标识和访问控制(复制)

身份验证是一个实体(在此上下文中通常是计算机)验证另一实体(也称“主体”,通常是另一计算机或用户)是否与其自称的身份相符的过程。 授权是给予通过身份验证的主体对资源(例如,文件系统中的文件或数据库中的表)的访问权限的过程。

复制安全性使用身份验证和授权,来控制对复制数据库对象和涉及复制处理的计算机及代理的访问。 这是通过三种机制实现的:

  • 代理安全性

    用复制代理安全模式可以对复制代理运行和建立连接所用的帐户进行精细粒度的控制。 有关代理安全模式的详细信息,请参阅复制代理安全性模式。 有关为代理设置登录名和密码的信息,请参阅管理复制中的登录名和密码

  • 管理角色

    确保使用正确的服务器和数据库角色进行复制的建立、维护和处理。 有关详细信息,请参阅复制的安全角色要求

  • 发布访问列表 (PAL)

    通过 PAL 授予对发布的访问权限。 PAL 的功能与 Microsoft Windows 的访问控制列表相似。 当有订阅服务器连接到发布服务器或分发服务器并请求访问发布时,将对照 PAL 检查代理传递的身份验证信息。 有关 PAL 的详细信息和最佳方法,请参阅保护发布服务器的安全

筛选已发布数据

除了使用身份验证和授权来控制对被复制的数据和对象的访问之外,复制还包含两个选项,用来控制订阅服务器上哪些数据可用:列筛选和行筛选。 有关筛选的详细信息,请参阅筛选已发布数据

定义项目时,可以只发布那些发布所必需的列,而省略那些不必要或包含敏感数据的行。 例如,从 Adventure Works 数据库向现场销售代表发布 Customer 表时,可以省略 AnnualSales 列,该列可能仅与公司的高层管理者有关。

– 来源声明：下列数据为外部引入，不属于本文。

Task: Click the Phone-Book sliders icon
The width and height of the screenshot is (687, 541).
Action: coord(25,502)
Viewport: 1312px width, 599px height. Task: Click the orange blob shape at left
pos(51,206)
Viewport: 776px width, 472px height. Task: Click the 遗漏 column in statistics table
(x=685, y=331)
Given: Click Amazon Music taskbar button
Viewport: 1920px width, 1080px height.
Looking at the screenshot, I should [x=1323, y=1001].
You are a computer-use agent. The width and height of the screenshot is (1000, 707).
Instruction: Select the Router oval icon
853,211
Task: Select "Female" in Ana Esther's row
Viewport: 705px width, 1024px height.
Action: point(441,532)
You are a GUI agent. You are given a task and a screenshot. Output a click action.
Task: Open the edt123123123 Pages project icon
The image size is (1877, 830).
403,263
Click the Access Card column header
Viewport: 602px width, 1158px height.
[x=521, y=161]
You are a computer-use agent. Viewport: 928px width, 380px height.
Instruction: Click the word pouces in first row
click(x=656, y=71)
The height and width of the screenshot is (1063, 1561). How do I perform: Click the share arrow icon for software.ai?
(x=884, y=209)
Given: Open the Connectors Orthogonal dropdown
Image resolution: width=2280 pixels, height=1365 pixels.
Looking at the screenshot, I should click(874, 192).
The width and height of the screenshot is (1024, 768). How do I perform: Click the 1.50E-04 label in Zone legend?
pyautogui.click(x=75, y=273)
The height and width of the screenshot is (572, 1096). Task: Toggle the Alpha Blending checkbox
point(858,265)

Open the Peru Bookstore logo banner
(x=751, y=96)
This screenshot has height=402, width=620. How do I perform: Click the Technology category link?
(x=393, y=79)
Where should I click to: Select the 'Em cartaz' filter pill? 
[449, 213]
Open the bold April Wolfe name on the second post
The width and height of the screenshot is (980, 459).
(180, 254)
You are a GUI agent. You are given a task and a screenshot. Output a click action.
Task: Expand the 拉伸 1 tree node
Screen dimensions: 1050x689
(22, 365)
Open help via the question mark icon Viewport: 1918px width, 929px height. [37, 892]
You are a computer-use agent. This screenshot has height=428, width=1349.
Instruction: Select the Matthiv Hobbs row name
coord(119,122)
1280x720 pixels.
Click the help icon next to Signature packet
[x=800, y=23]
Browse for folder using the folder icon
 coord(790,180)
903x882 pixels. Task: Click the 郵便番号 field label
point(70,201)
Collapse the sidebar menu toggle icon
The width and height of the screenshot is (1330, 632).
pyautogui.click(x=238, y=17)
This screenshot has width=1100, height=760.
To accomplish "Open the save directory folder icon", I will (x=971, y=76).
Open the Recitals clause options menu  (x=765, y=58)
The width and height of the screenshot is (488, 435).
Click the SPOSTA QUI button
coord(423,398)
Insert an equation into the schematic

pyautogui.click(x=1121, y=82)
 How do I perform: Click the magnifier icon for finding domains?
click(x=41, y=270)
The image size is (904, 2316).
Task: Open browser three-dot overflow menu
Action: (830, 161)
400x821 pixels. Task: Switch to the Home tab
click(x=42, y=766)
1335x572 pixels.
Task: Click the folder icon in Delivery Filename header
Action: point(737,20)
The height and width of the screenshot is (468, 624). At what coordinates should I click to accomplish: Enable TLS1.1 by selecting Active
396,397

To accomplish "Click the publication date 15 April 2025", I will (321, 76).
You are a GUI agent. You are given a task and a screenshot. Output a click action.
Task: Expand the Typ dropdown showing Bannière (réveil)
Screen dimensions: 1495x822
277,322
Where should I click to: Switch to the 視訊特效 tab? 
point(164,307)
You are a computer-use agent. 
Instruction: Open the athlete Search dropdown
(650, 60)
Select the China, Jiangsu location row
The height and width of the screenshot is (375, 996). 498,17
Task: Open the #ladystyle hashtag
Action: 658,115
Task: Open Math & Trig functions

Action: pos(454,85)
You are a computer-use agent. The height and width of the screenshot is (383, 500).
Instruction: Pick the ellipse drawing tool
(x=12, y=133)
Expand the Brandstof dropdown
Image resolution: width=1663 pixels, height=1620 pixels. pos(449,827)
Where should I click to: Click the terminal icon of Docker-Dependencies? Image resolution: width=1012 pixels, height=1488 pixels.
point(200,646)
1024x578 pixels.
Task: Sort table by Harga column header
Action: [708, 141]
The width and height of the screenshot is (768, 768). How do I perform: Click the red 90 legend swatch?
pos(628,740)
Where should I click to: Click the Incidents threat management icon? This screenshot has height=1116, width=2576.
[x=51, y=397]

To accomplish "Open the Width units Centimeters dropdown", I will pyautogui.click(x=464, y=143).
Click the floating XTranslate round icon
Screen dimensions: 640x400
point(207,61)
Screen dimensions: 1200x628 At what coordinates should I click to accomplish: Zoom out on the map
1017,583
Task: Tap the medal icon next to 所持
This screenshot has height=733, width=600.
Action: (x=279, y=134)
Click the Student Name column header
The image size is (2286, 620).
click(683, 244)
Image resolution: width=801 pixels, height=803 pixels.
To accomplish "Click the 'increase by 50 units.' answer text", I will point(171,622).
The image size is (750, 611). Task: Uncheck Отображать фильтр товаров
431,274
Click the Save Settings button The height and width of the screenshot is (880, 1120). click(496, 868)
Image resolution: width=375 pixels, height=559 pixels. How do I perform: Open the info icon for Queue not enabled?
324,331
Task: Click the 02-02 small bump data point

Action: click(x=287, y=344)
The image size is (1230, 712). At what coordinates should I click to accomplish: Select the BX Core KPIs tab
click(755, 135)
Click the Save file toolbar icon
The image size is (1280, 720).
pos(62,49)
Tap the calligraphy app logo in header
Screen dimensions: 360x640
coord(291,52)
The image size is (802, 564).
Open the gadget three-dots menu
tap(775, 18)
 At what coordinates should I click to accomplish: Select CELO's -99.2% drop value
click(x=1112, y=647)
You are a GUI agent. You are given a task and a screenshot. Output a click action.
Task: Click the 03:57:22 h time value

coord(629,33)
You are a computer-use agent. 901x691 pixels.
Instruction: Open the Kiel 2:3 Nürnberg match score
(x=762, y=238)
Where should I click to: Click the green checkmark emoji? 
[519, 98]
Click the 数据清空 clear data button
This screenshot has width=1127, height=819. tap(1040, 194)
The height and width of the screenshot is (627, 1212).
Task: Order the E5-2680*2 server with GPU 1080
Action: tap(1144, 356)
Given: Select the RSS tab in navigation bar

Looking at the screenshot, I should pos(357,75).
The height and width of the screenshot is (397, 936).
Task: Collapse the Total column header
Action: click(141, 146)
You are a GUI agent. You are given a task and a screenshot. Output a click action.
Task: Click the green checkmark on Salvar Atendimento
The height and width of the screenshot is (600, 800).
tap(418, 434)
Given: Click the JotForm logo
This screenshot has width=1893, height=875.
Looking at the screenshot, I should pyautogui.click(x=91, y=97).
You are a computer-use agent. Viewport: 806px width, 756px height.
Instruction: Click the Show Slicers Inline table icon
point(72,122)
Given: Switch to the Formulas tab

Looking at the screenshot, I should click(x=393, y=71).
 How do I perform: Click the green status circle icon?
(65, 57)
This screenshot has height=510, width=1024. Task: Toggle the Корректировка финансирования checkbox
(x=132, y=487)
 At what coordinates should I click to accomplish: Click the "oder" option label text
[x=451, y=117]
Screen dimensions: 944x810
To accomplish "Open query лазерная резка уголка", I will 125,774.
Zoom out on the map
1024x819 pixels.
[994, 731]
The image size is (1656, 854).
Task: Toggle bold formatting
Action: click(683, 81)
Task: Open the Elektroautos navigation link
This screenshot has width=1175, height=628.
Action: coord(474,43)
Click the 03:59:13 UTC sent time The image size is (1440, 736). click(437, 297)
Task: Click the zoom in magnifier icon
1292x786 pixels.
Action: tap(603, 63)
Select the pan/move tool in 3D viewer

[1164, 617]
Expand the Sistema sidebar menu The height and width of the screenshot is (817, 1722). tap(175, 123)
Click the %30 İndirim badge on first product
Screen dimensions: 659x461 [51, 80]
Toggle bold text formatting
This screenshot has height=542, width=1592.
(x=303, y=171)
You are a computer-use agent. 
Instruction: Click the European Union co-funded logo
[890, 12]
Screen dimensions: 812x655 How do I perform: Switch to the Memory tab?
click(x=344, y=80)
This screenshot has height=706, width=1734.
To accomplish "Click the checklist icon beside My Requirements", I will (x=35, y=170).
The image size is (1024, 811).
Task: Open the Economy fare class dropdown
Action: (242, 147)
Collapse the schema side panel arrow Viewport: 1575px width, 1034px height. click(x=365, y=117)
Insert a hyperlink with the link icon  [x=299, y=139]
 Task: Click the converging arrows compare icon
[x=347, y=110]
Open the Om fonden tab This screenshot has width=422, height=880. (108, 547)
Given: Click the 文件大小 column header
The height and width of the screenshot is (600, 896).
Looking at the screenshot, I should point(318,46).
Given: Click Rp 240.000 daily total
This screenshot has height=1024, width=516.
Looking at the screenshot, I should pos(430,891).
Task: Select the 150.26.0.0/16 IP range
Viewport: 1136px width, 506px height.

通过筛选已发布数据,可以限制对数据的访问,并可指定订阅服务器上的可用数据。 例如,可以筛选 Customer 表,以使公司合作伙伴们只收到其 ShareInfo 列的值为“yes”的客户的信息。 对于合并复制,如果使用包括 HOST_NAME() 的参数化筛选器,则需要考虑安全问题。 有关详细信息,请参阅参数化行筛选器中“使用 HOST_NAME() 筛选”部分。